• _Task prompt_
Begin your copy at the line with "Where should I" in the records below and end it at the line with "You are a GUI", restating each line word for word; omit the pictures.

[Saved data entries]

+ + + +

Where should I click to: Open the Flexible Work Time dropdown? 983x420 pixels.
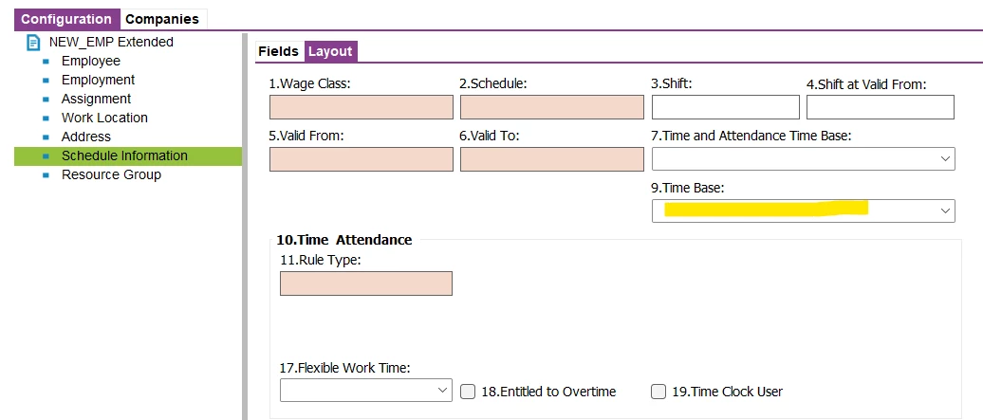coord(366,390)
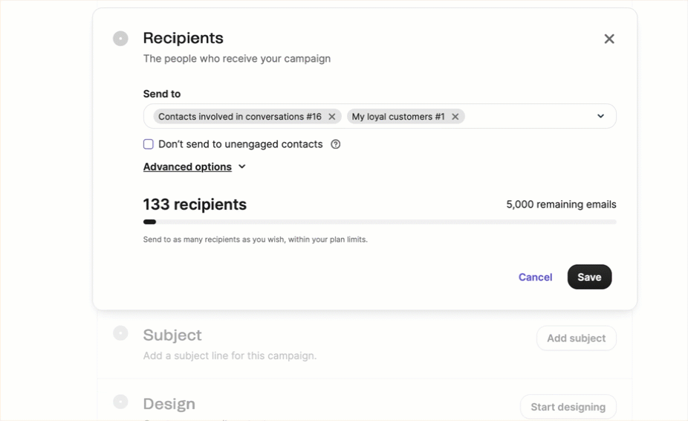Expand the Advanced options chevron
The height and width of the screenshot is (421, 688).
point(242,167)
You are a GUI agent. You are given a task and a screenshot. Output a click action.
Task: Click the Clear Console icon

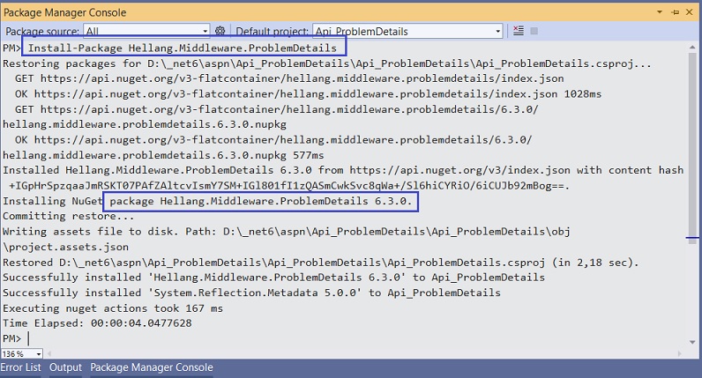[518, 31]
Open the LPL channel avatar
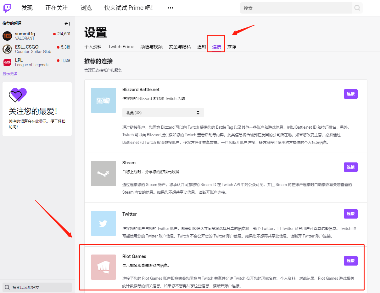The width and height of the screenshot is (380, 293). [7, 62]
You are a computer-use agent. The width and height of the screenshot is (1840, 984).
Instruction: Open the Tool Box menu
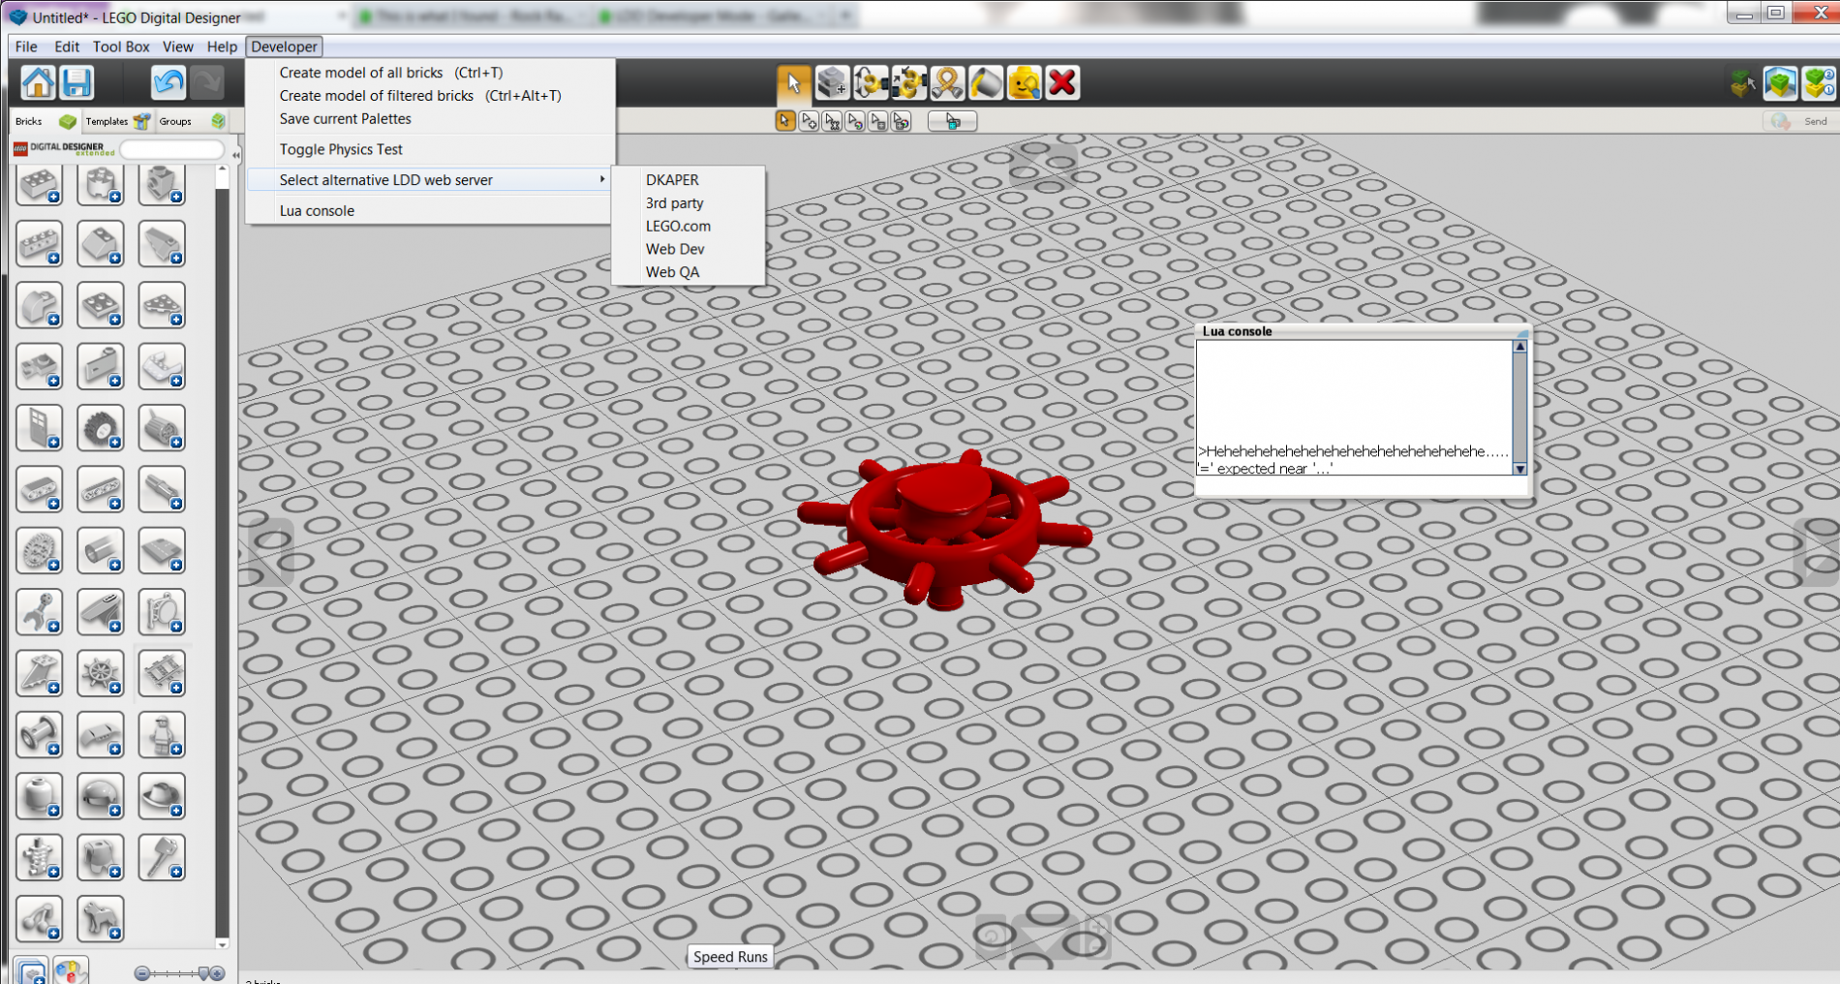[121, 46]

+ + + +

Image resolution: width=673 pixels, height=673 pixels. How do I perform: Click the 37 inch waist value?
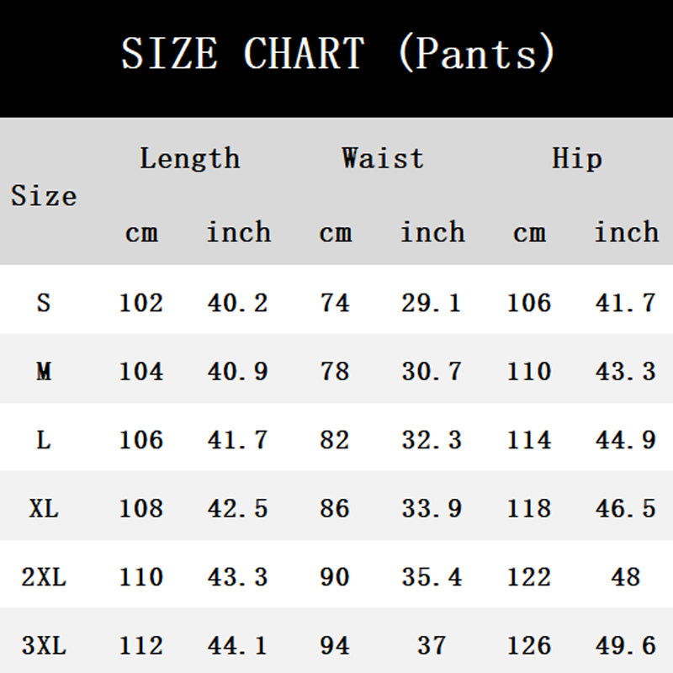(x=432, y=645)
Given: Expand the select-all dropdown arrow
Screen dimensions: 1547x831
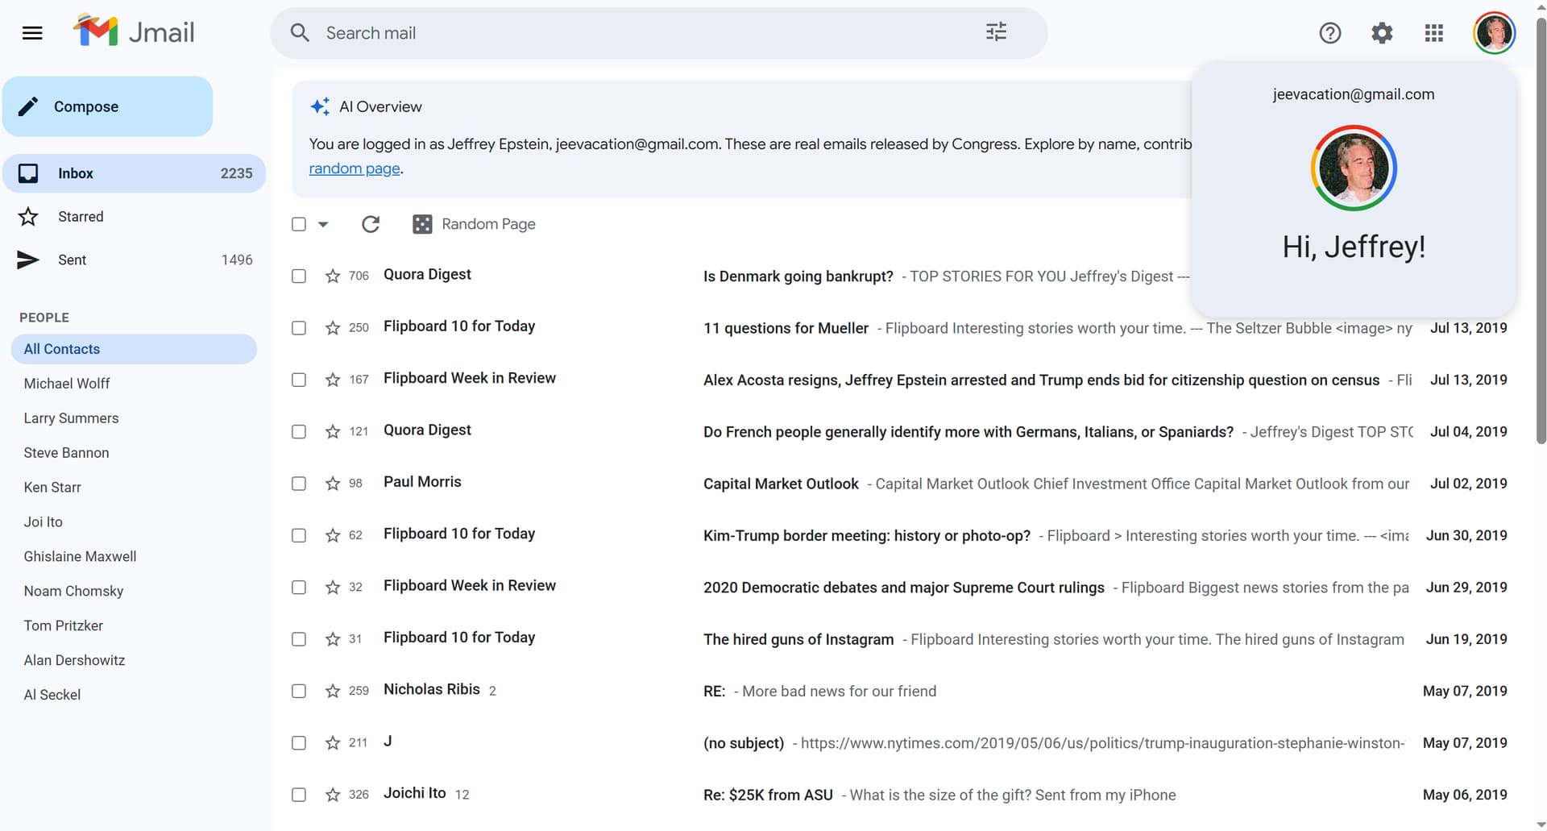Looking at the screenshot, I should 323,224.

+ + + +

• _Expected answer_
Where should I click to: Open the Flexible Work Time dropdown? 983x420 pixels.
coord(366,390)
Expand the Advanced options chevron
The height and width of the screenshot is (421, 688).
point(242,167)
You are a GUI agent. You are given a task and a screenshot. Output a click action.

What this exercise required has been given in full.